The Greatest Stories Ever Told

The 2010 Paramount Summer Film Classics

The Greatest Stories Ever Told

Self-Sacrifice for Kin: 'All That Heaven Allows'

Cary (Jane Wyman), a well-to-do widow of a certain age, tries to do all the right things that society and her family expect of her after her husband dies. But there is something ... you know ... missing from her life. Like a man. Before she resorts to liquor and vibrators, her prissy college-aged children arrive home. Their plans for Mom's future include a television set to keep her occupied until she passes away, possibly decades later. What else could she possibly need? She has a lovely home, doting children, and a TV! But she doesn't want a TV. She wants the nonconformist gardener, Ron Kirby (Rock Hudson). But her children and her friends, thinking she has taken leave of her senses, put their collective feet down. Madame herself does not know what to think of it all – she knows everyone else is right, but she can't help thinking about her Ron.

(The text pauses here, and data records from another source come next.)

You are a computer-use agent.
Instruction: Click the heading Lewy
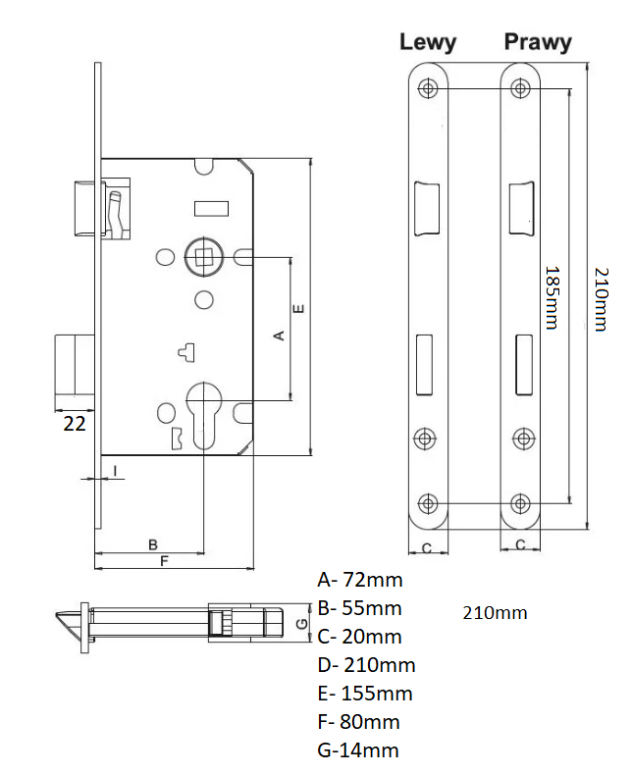(427, 42)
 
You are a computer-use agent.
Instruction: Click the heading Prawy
(537, 42)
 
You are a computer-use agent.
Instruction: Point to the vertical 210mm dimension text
(601, 296)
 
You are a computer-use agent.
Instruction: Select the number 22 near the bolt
(74, 424)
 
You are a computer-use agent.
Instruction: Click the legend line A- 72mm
(360, 580)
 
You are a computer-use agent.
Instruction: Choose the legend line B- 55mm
(360, 608)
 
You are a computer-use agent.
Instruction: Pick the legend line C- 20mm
(360, 637)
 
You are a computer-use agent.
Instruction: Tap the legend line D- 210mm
(366, 665)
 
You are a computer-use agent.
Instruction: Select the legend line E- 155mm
(365, 694)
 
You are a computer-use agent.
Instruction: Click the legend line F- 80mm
(359, 722)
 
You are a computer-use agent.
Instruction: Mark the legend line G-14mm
(358, 750)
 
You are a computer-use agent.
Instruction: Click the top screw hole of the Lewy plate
(428, 88)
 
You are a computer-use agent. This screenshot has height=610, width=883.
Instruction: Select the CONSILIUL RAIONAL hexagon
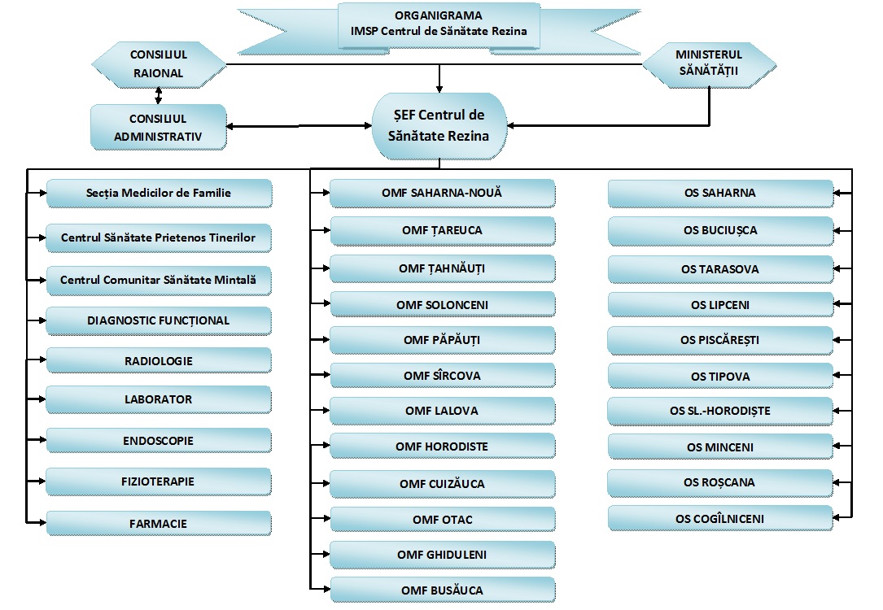[x=158, y=64]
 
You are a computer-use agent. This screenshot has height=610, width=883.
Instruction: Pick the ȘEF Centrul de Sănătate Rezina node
[x=439, y=126]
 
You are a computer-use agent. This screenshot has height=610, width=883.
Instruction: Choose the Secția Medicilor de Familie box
[x=159, y=194]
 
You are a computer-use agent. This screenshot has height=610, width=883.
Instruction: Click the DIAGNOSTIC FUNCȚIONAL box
[x=159, y=320]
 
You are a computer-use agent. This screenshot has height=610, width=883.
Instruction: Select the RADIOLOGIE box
[x=159, y=360]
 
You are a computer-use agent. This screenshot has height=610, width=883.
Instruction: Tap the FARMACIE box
[x=159, y=522]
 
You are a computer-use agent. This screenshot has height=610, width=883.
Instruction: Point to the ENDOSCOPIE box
[x=159, y=441]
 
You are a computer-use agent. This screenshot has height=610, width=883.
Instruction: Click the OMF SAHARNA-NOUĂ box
[x=442, y=194]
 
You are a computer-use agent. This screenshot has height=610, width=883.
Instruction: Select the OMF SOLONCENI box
[x=442, y=305]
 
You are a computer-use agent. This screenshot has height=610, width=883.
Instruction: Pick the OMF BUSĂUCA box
[x=442, y=590]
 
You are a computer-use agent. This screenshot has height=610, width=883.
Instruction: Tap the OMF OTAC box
[x=442, y=520]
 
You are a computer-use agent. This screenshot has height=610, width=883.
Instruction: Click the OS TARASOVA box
[x=720, y=268]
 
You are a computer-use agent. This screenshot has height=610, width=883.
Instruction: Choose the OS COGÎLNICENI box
[x=720, y=518]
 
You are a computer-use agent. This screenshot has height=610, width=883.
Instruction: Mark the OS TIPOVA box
[x=720, y=377]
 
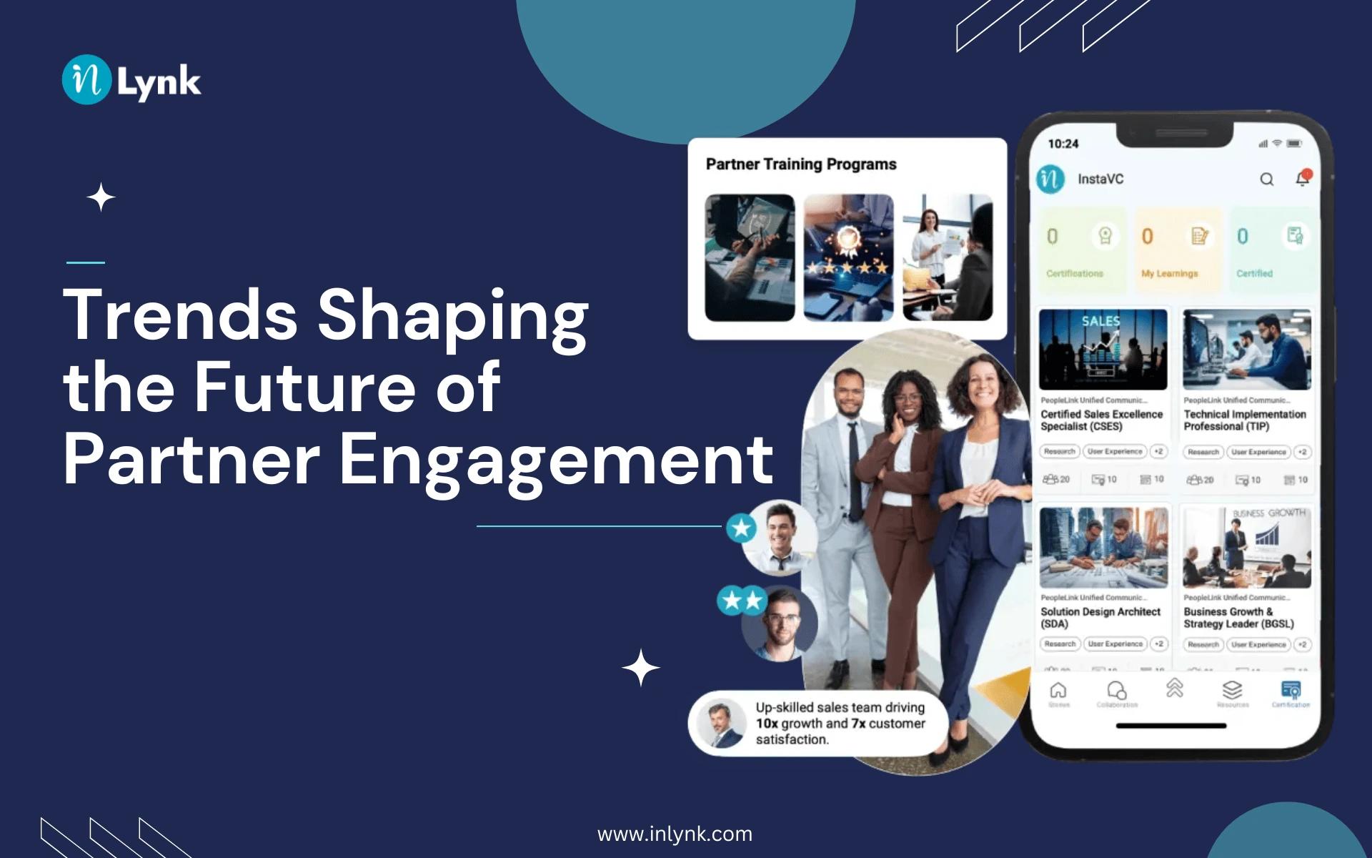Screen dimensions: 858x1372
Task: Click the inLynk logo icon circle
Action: (86, 80)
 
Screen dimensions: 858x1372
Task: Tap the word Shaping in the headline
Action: (452, 316)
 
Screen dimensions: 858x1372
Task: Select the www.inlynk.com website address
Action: (675, 834)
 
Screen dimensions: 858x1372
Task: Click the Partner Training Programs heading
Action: (800, 164)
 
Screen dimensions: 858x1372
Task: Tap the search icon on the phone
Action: (1266, 179)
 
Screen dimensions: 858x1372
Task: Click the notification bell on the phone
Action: (1303, 179)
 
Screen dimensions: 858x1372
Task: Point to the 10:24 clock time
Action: (1063, 144)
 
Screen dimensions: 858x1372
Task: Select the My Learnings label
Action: (1169, 273)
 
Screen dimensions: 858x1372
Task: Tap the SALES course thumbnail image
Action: (1103, 350)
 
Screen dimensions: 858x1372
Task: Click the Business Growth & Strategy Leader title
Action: (1238, 618)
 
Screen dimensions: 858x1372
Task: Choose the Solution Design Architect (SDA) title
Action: (1100, 618)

In a concession to all the chitchat, Cary breaks it off with Ron because her son is embarrassed and her daughter got teased by her friends about her mother being a cougar. So Cary settles down to a life of dreary solitude, her "doting" children, and television. But when the son gets the chance to study abroad and her daughter gets married, Cary finds herself alone again ... naturally. Thank God that gardener Ron is still lurking around his greenhouse, and there's still a chance for love and happiness. The clear moral of the story is that it simply doesn't pay to sacrifice everything for your children and that your family will always let you down. A theme explored in many movies, the mother of all self-sacrificial movies is Mildred Pierce with Joan Crawford. Eve Arden's character in Mildred Pierce nails the theory when she says in a tone that's sharper than a serpent's tooth: "Alligators have the right idea. They eat their young."


All That Heaven Allows screens Tuesday, July 6, 7pm, and Wednesday, July 7, 9:30pm.